After the war, the family returned to their hometown, Sieradz, where they were reunited with their mother’s brother, Uncle Natan, who had survived the concentration camps. Due to repeated instances of antisemitism in Sieradz, Natan organised for the family to be smuggled out of Soviet occupied Poland to a DP camp in Germany. From there, they hoped to emigrate to Palestine or America. The family was smuggled to the Russian Zone of Berlin, to the Schlachtensee DP camp run by the UNRRA. For two years, Judy’s family lived in Schlachtensee, where Judy attended school. In the winter of 1948, in light of worsening Cold War tensions, they were evacuated to the Landsberg DP camp in the American Zone. They lived there until 1951 when the camp was dissolved. The Jablonskis then moved to Munich with the assistance of the Jewish Joint Distribution Committee when Judy was fifteen.

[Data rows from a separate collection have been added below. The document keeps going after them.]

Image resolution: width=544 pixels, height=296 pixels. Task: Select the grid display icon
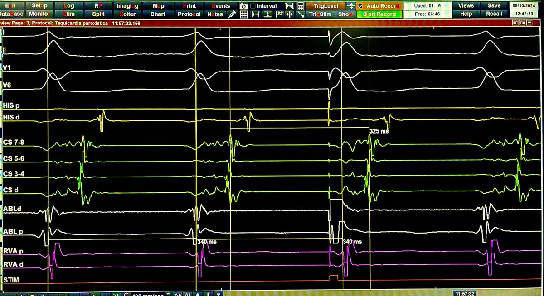[243, 14]
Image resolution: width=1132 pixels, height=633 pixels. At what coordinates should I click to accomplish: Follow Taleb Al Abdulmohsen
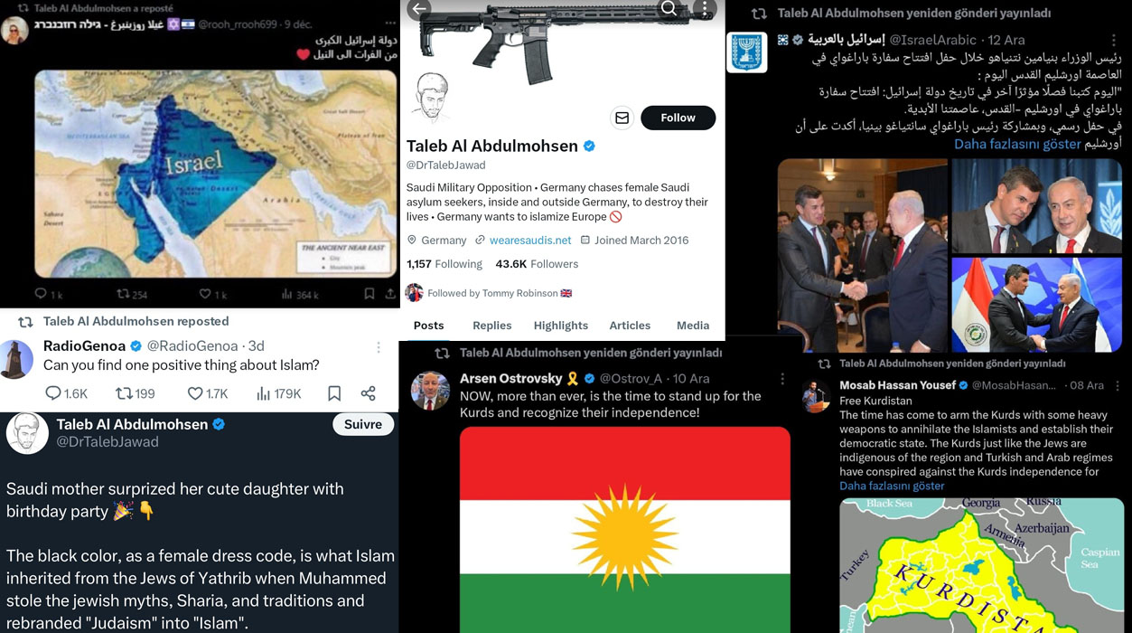tap(678, 118)
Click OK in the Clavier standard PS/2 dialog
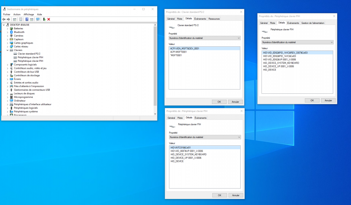Image resolution: width=351 pixels, height=205 pixels. pos(219,102)
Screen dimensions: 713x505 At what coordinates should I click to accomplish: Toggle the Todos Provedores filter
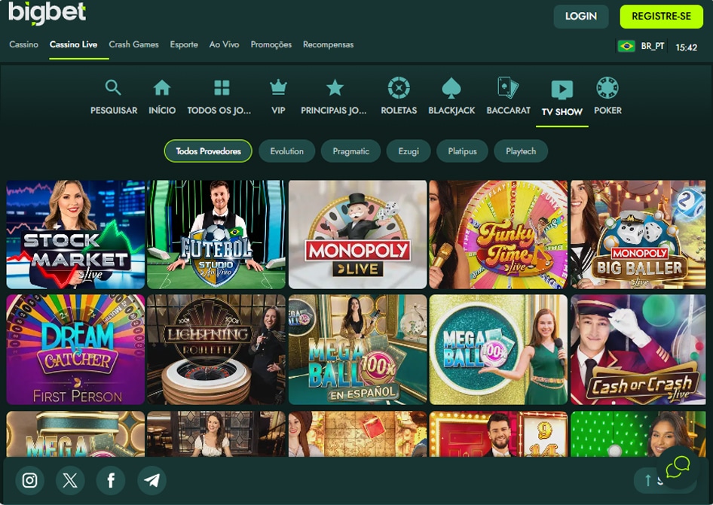tap(207, 151)
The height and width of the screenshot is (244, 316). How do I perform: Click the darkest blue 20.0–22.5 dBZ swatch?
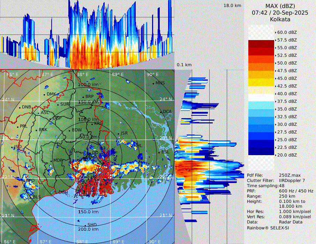point(261,151)
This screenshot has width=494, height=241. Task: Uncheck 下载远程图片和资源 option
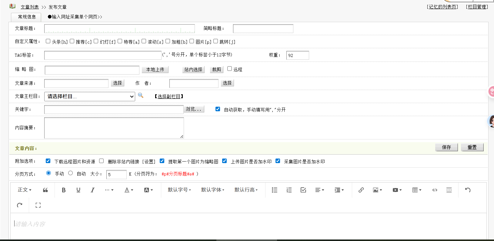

A cousin of Judy’s mother, who had emigrated to Sydney, agreed to sponsor the family and in the autumn of 1952, the family departed for Australia via Genoa. They arrived in Melbourne on 29 September 1952, a day before Judy’s sixteenth birthday. Assisted by friends and the Jewish Relief Fund, the family eventually settled in St Kilda. When twenty-years-old, Judy met her future husband Hymie. The couple had three children. Over the years, Judy made several trips to Poland with her husband and children. In 2006, she returned to Poland to conduct research, visiting various archives and reconnecting with several of her rescuers.

Tell it to the squirrels is a detailed account of the author’s Holocaust experiences, as well as her family’s. She conducted extensive research, interviewing family members and rescuers, as well as accessing documents from various archives. Her book also includes translated excerpts from memoirs written by her rescuers. Though some dates, timeframes and events are not identified, the memoir provides a carefully reconstructed account. The writing of the memoir was facilitated by the "Write Your Story” Program and edited by Julie Meadows, who conducted the program at the Makor Jewish Library.